Last Exit Plan | Ian C Smith

“I lived alone, writing, after family rifts, loving where I lived, its solitude, but too long spent alone does more harm than good. Selling, moving, ripped me open. Later, after Covid restrictions, I grasped the chance to travel once more to the rugged island I had loved long ago when I was part of a family circle.”

Breath stifled, a beast squatting on his lungs, he protests to his tormentor until gasping out the words that wake him.  Shuffling across his bare floor, he thinks life, with all its sleeps, has slithered by filled with dreams, normal conscious memory let loose.  The only thing that could stop him now is the hue and cry of family meanness, his life’s bane.  Still dark outside.  The removalist is due in four hours.

His destination is a barely legal cramped room attached to a mildewed caravan, a deck with gaps, distant glimpses of the sea, roiling, calm, tidal-tug and foam-flick, and thickets of she-oak and tea-tree swaybacked by the Roaring Forties.  A rugged steep track leads to a beach’s great arc, and further, to volcanic rocks below cloud-shadowed mountains.  Always, the mountains.  His cat a neighbour will adopt prowls hollow rooms.

His books, drafts, now confined to corrugated cardboard, he fantasises being the last man left alive on the island, foraging for firewood, his body eventually circled by sea-eagles and wedge-tails.  He wants another life from the start, different, without lies, greed, and envy’s persecution, wants to rekindle his fire though it seems too late, loss a sickness, his grate cold.  He sniffs the stale odour of drawers emptied after long closure, again checks the time.

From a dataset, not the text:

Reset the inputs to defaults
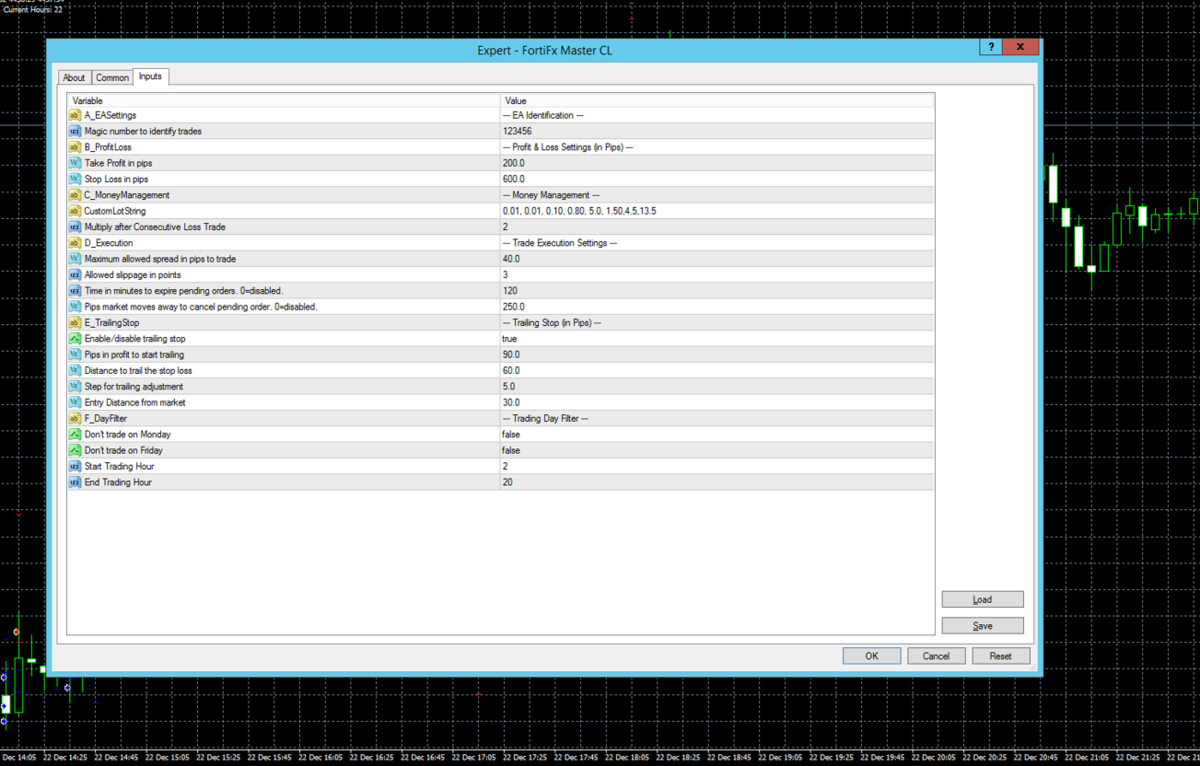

Wallabies shall find ways to crop his planted greens: he must take care with water catchment.  On his broad bluff stars blaze in glory, appear closer than on the mainland.  His new landfall rises and dips many miles to a town with a pub more than a century old, where gulls street-strut, where islanders weave windswept simple lives, their daily visual outlook the durability of those mountains.  He knows these are to be his last efforts.

Re-reading John Burnside’s Black Cat Bone, a work of detailed bleak beauty he loves, soon to be almost cut off, outcast as castaway, far from traffic lights, convenience shops, ghosted from any sign his blood once pulsed here, he hopes to subdue that old anger tattooed on his heart, find a kind of peace after a hectic life gone awry.  Tired, wanly hopeful, he shall read by lamplight, listen to scouring wind.  He might skip checking messages for last-minute letdowns.


About Ian

He/him

Ian C Smith’s work has been published in Antipodes, BBC Radio 4 Sounds, The Dalhousie Review, Griffith Review, San Pedro River Review, Southword, The Stony Thursday Book, & Two Thirds North. His seventh book is wonder sadness madness joy, Ginninderra (Port Adelaide). He writes in the Gippsland Lakes area of Victoria, and on Flinders Island.